When setting stops for any short-sale trades we outline in these reports, keep in mind that we always use a maximum 3-5% upside stop on short positions, regardless of where the moving averages are. Sometimes, if one prefers to be more aggressive or more active, using the high of the day on the day you are shorting into a rally can be effective, but this all depends on one's own personal risk profile. "Know thyself!" is the first rule of trading. Also, for newer members, the purpose of all VoSI alerts is to outline a situation or trade for you, and then let you decide how to handle the trade given your own specific preferences and risk tolerance. We all have our own unique styles, and we believe that learning by doing is the best path, while handing you a fish to filet, as it were. We can hand you a fish, but you had better know how to cook it. If you are new to short-selling, you should read "How to Make Money Selling Stocks Short" or buy the new IBD short-selling course, we think it is invaluable, especially when Bill O'Neil annotates the short-selling examples himself. We don't make a dime off of either, but we believe you should buy 'em both. And as you are learning, take small positions. Only risk maybe 10% of your account value or less. Leave the 400% intra-day "up against the wall" stuff to Gil.

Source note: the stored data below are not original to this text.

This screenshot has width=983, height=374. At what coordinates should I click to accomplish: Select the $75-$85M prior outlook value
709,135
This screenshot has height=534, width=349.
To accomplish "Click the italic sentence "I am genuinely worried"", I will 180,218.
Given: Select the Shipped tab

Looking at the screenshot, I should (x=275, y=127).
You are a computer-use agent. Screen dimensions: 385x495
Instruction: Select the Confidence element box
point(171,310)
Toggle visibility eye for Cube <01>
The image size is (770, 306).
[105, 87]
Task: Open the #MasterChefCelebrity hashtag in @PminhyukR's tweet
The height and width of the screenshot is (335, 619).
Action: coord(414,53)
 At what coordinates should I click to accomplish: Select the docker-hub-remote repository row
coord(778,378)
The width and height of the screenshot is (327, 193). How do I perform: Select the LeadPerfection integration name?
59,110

The market's rally over the past few days illustrates quite clearly how the short side can cause one headaches, but persistence is often required. Not many have the requisite psychology, and some might say you have to be downright crazy to short. In that regard, Gil might qualify while Dr. K takes what some might consider a more "sane" approach and prefers to remain less aggressive, using mostly ETFs on the short side.

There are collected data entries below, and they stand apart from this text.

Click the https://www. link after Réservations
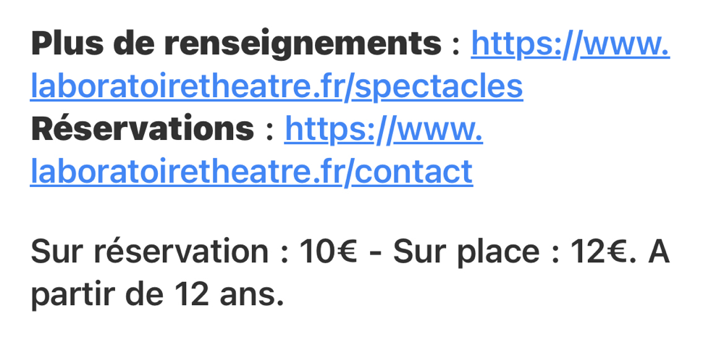 (x=384, y=130)
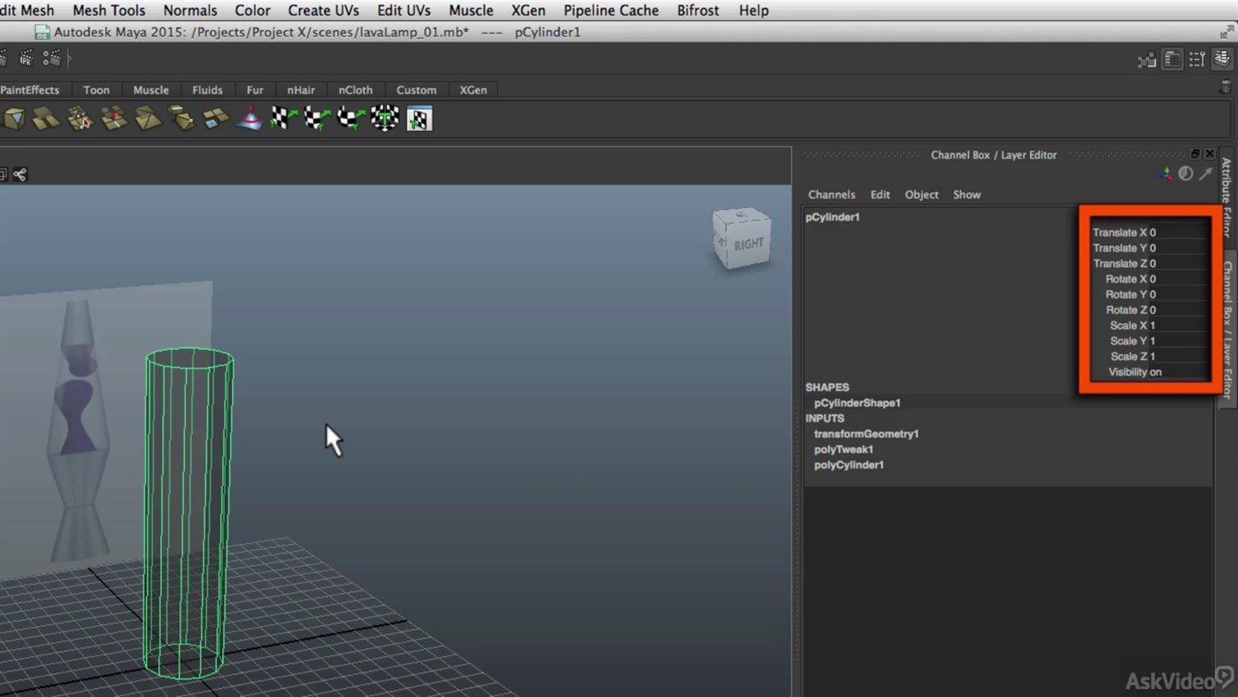Open the Channels menu in Channel Box

(x=831, y=195)
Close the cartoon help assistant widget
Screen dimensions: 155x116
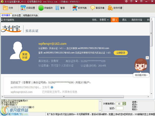(147, 58)
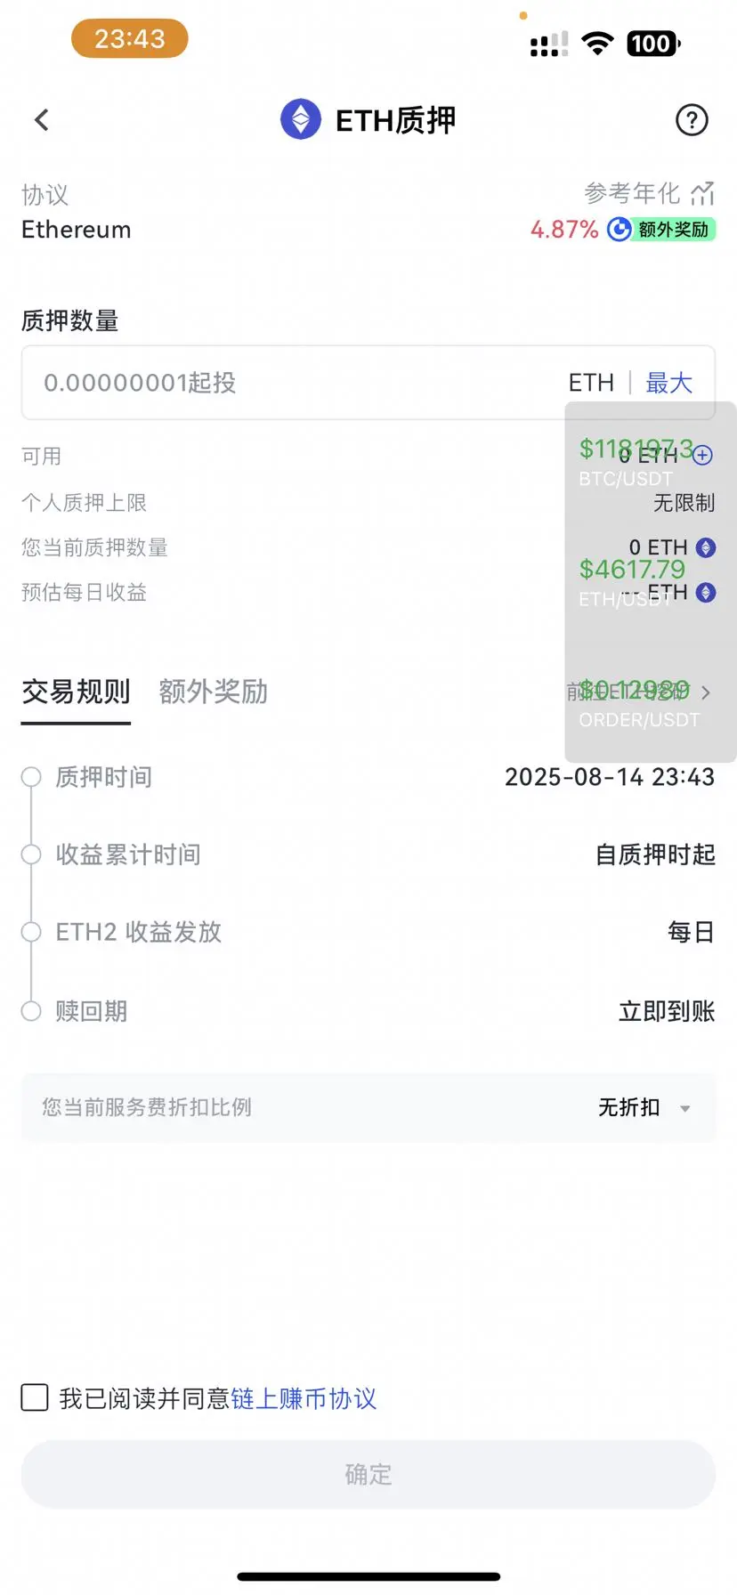Tap the Ethereum logo beside ETH质押
This screenshot has width=737, height=1595.
tap(301, 119)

We like the set-ups in BIDU, GMCR, and also FOSL here, and think AAPL should be monitored closely. Today's action looks a bit like the old "abandoned baby" "island-gap" thing, but then so was its move of two days ago. Maybe the problem with AAPL's island gap moves is that everyone sees them, and everyone knows what an island gap is. All we know is that if you are going to play the short side then you should have some large "cojones," although we might agree more closely with Betty White when she discusses what part of the human anatomy truly deserves to be associated with concepts of "toughness" or a swashbuckling nature: http://www.goodreads.com/quotes/show/442216
The market looks tired here, but someone could still hand it a Red Bull before the close, so if you are shorting into this rally, keep your stops to a MAX of 3-5%, and be willing to come back to things on the short side as and if their rallies do begin to fail.